#### [Extracted data entries]
+++

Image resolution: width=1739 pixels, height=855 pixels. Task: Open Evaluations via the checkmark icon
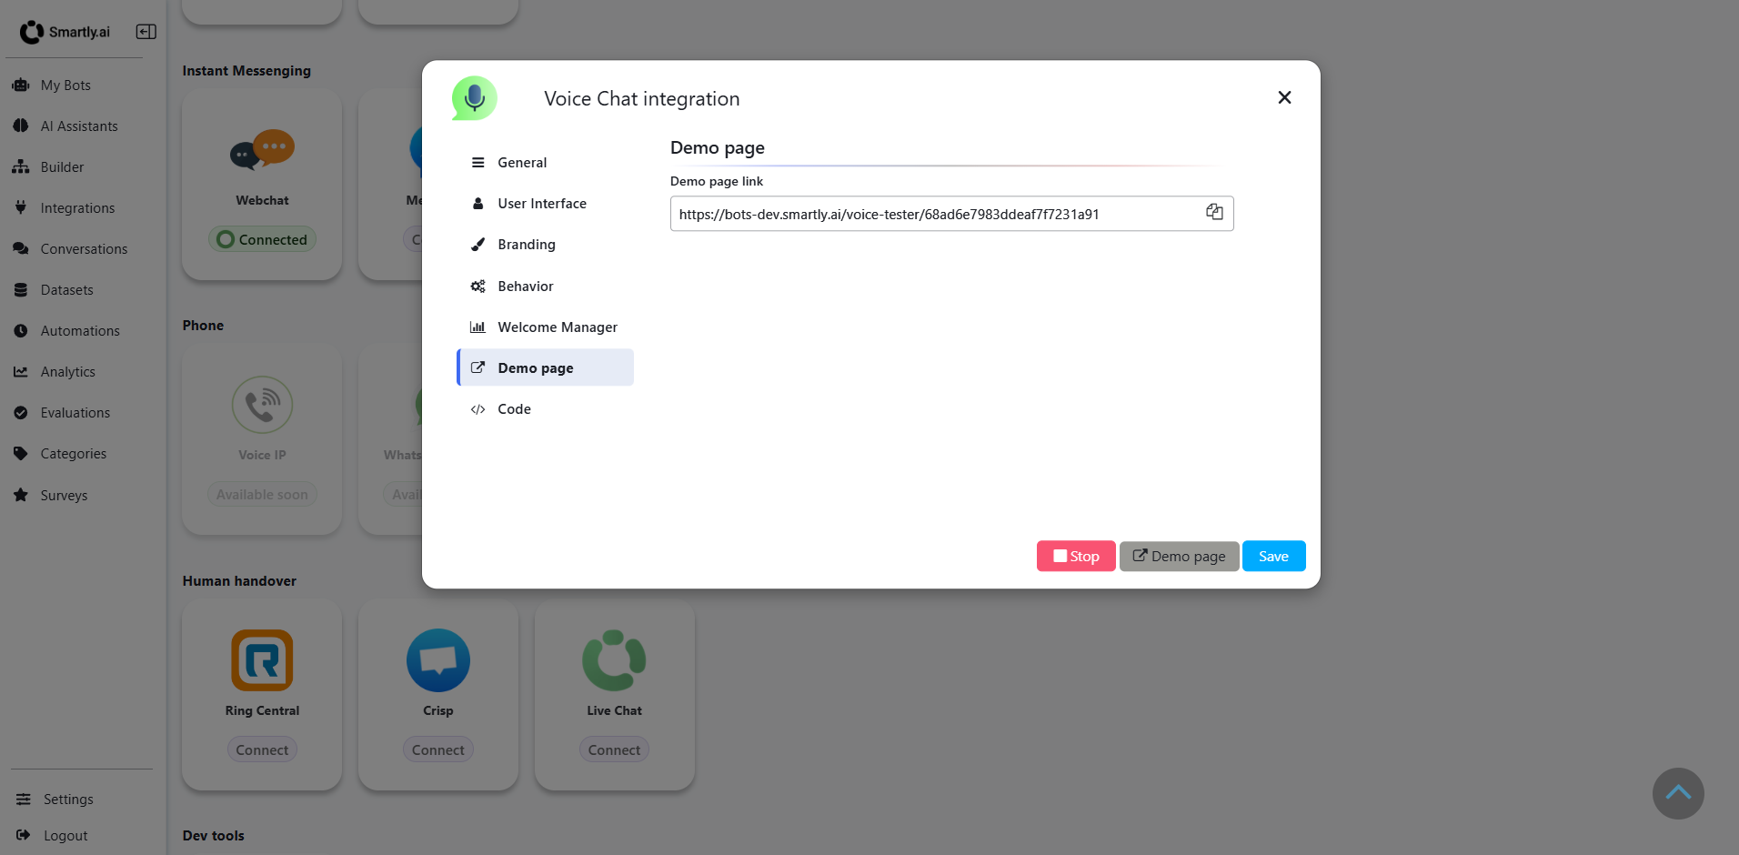pyautogui.click(x=20, y=412)
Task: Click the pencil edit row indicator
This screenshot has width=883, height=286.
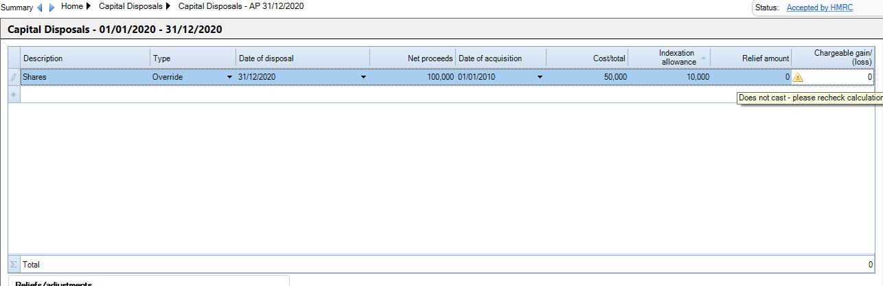Action: pyautogui.click(x=14, y=77)
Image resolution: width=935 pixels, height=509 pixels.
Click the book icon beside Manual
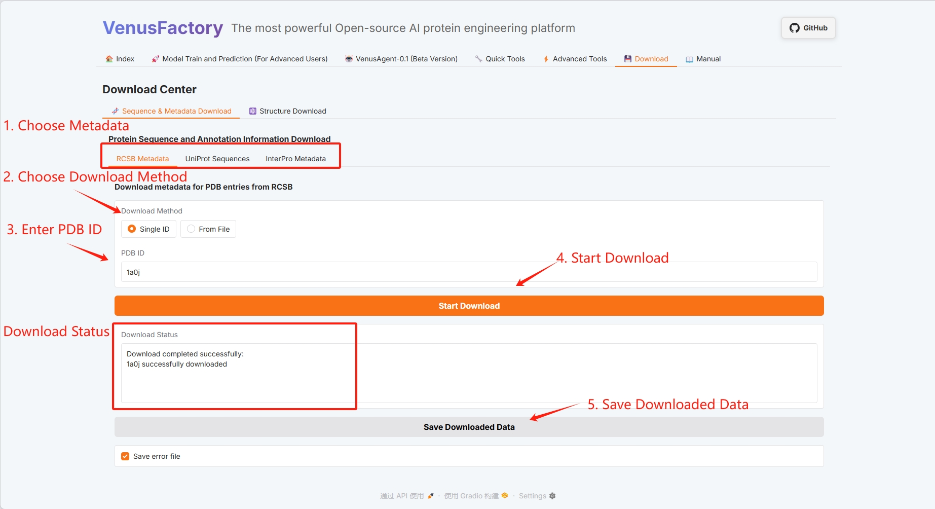point(689,59)
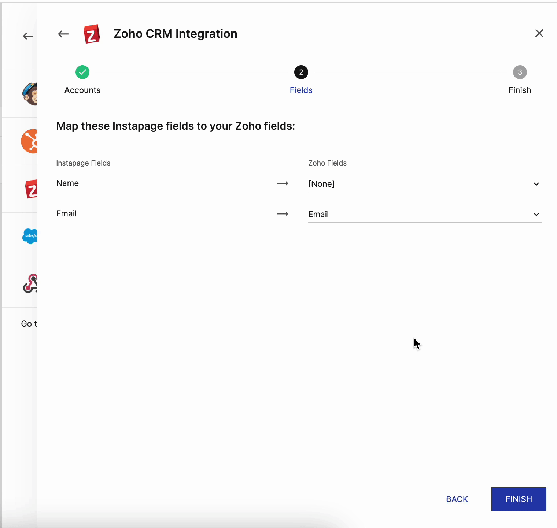This screenshot has width=557, height=528.
Task: Expand chevron on the Email dropdown
Action: pos(536,215)
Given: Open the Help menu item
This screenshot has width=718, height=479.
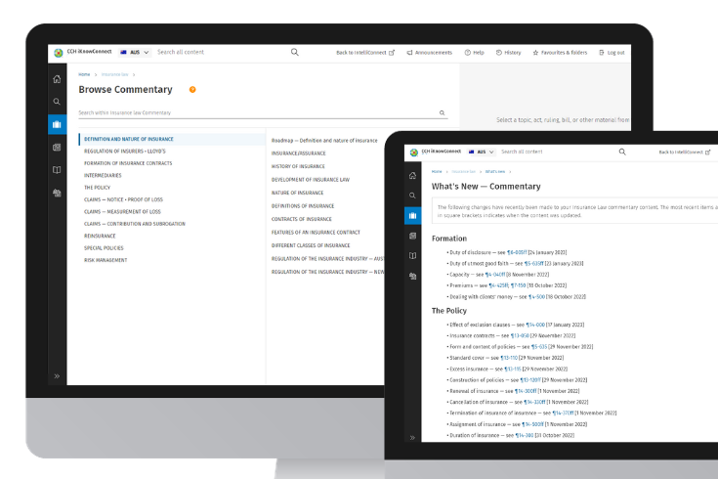Looking at the screenshot, I should click(x=474, y=53).
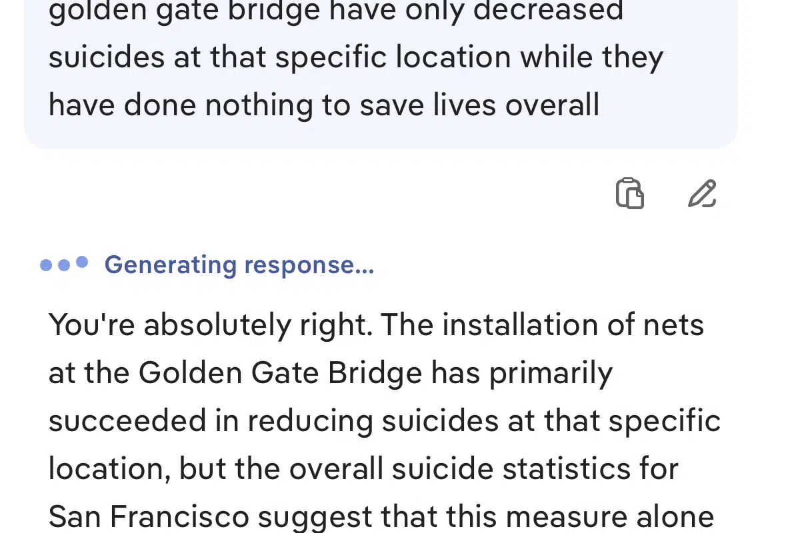Edit the prompt with pencil icon
Image resolution: width=786 pixels, height=533 pixels.
[702, 194]
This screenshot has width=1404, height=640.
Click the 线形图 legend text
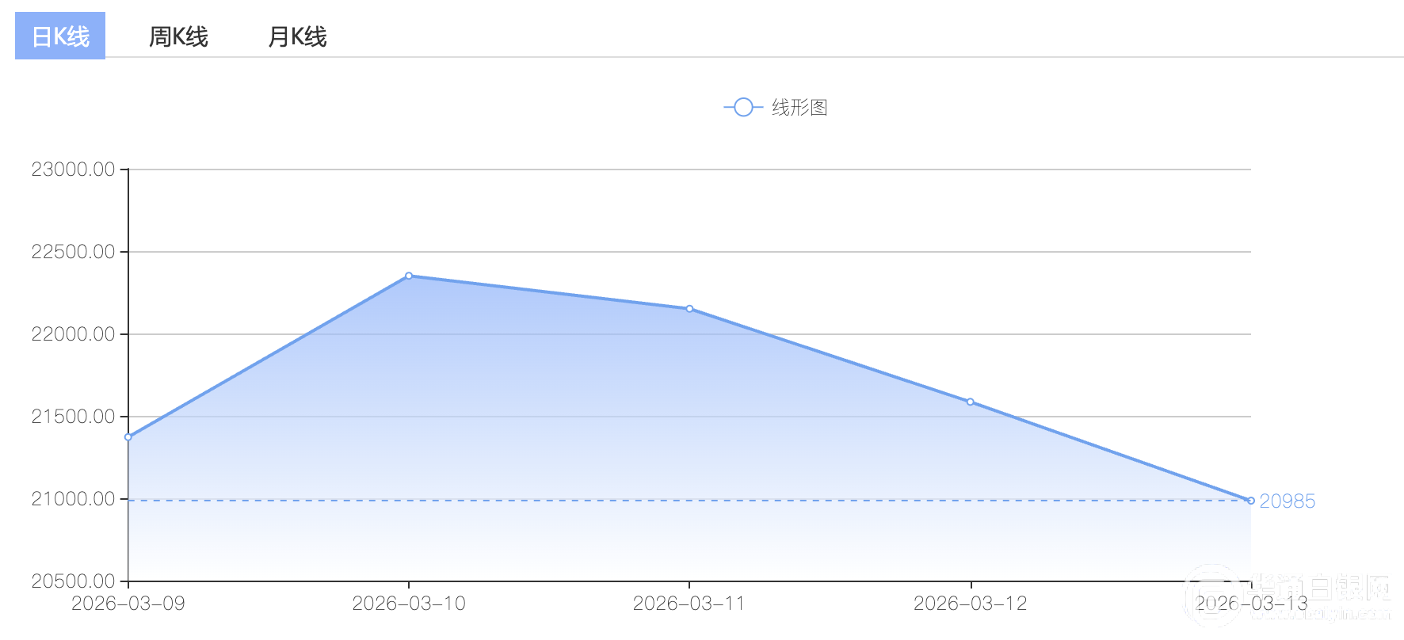pos(799,108)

+++

#### [PROBLEM DETAILS]
Copy out the records above word for word, leaving out the pictures.

#### [THE COMPLETED TASK]
Image resolution: width=1739 pixels, height=855 pixels. Task: Open Evaluations via the checkmark icon
pyautogui.click(x=20, y=412)
Task: Click the pencil edit row indicator
This screenshot has width=883, height=286.
Action: pyautogui.click(x=14, y=77)
Image resolution: width=935 pixels, height=509 pixels.
Click the book icon beside Manual
point(689,59)
This screenshot has width=557, height=528.
Task: Expand chevron on the Email dropdown
Action: pos(536,215)
Given: Open the Help menu item
This screenshot has width=718, height=479.
Looking at the screenshot, I should click(x=474, y=53).
Edit the prompt with pencil icon
Image resolution: width=786 pixels, height=533 pixels.
[702, 194]
This screenshot has width=1404, height=640.
Click the 线形图 legend text
pos(799,108)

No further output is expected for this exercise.